Como construir un buen cuerpo a lo largo del año





Así se ponen cachas los tíos más cachas

El cuerpo definido que quieres en verano se empieza a trabajar en otoño con el bulking y el posterior secado.

Si es la primera vez que escuchas sobre este proceso en dos fases, podría resumirse así: si quieres un cuerpo con músculos marcados, primero hay que tener músculo, hacerlo crecer. ¿Cómo se consigue?

En esto de conseguir un cuerpo con volumen y bien marcado no existen máquinas que te hagan pasar de Steve Rogers a Capitán América en cinco minutos. No hay trucos ni atajos, si quieres un cuerpo trabajado tienes que hacer precisamente eso: trabajar, sacrificarte y ser disciplinado. Todos esos tíos que ves en verano marcando abdominales y con los brazos a reventar no están así de la noche a la mañana, todo lleva su tiempo y su proceso, de ahí la importancia de empezar en otoño y no en primavera, cuando ya está todo el pescado vendido.

Lo primero que tenemos que tener en cuenta es que, si queremos que el músculo se marque, tiene que haber músculo, es decir, debemos conseguir que crezca. Para ello, todos esos tipos cachas que ves como salidos de la nada cuando toca ponerse el traje de baño siguen un proceso en dos fases: bulking y secado.

El bulking: de otoño a primavera

“El bulking se refiere al aumento de volumen del cuerpo ”, explican Daniel Pérez Llorente y Julián Malo González, expertos de DyA Fitness. “Lo que debemos conseguir en este proceso es un aumento de masa magra, es decir, un incremento de masa muscular ". Para conseguirlo, la comida y el descanso serán la base de esta primera parte. El sueño de tu vida: vivir como un bebé

“En esta fase conviene incrementar la ingesta de hidratos de carbono, como arroz o pasta, que es lo que te va a ayudar, junto con las grasas, a subir de masa muscular”. Y no sólo eso, prepárate para tu mayor ilusión gastronómica: “Lo bueno de esta etapa es que puedes darte ciertos caprichos como un helado, un batido, un smoothie, es decir, puedes pecar un poco más porque lo que nos interesa es coger volumen ". Mucho ojo, tampoco es cuestión de volverse loco con la comida o la segunda fase será aún más dura. ¿Por qué? "En esta primera parte del proceso pierdes la forma estética –es decir, el cuerpo marcado– porque al aumentar tu masa corporal estás más grande, con más kilos, que posteriormente deberás bajas para definir”, terminan de argumentar los profesionales.

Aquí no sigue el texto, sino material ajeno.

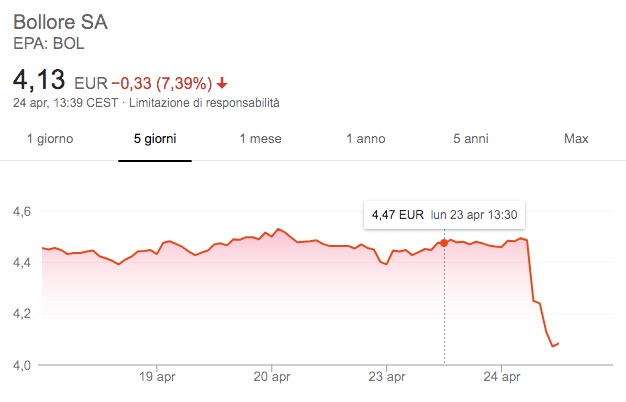
Task: Select the "EPA: BOL" ticker label
Action: (47, 43)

Por último, todo esto hay que acompañarlo con entrenamiento. En este caso nos centraremos en rutinas de "hipertrofia muscular, es decir, ejercicios que impliquen mayor número de grupos musculares, repeticiones no muy altas, entre 8 y 12, y cargas de peso medio - altas”, todo ello para conseguir que el músculo crezca. Un error bastante común en este periodo es machacarse en el gimnasio, sobrecargando el cuerpo sin dejar que se recupere: “al músculo hay que darle un estímulo fuerte, pero un mayor descanso, si no, lo aniquilas y el resultado es el contrario: en lugar de crecer, se consumirá. Por ello, es importante la hora del sueño, porque es donde realmente se gana masa muscular, cuando el músculo se recupera".

El secado: de primavera a verano

Bien, ahora que ya hemos crecido, comienza lo duro. Un cuerpo definido cuesta y aquí es donde vamos a empezar a sudar –literalmente– para perder la grasa superficial y quedarnos con nuestros nuevos músculos. “El secado consiste en bajar la ingesta de calorías diarias para eliminar la grasa y los líquidos y así conseguir una mayor definición”, explican los profesionales de DyA Fitness., “Para ello, aumentaremos el índice de proteínas y reduciremos el de hidratos de carbono y grasas ”. Se acabaron los caprichos, aunque hay un truco para matar la gula: “comer alimentos que son calorías vacías, como las tortas de arroz, alimentos que te sacien y no descomponsen la dieta".

Por supuesto, como decíamos, si hay que perder esa grasa superficial, habrá que sudar, y mucho. Cuantos más caprichos te des en el bulking, más tendrás que sudar. Para ello, las rutinas se compondrán de “actividades de mayor gasto metabólico, circuitos de alta intensidad y ejercicios globales –en los que se trabaja todo el cuero y no por grupos musculares– de tiempo de recuperación más corto”.

Aquí no hay trampa ni cartón, y aunque cada cuerpo es un mundo y conviene consultar a expertos que nos recomienden de manera específica y según nuestras necesidades, lo que es seguro es que depende solamente de ti y de tu nivel de exigencia el conseguir los objetivos que te propones de cara al verano.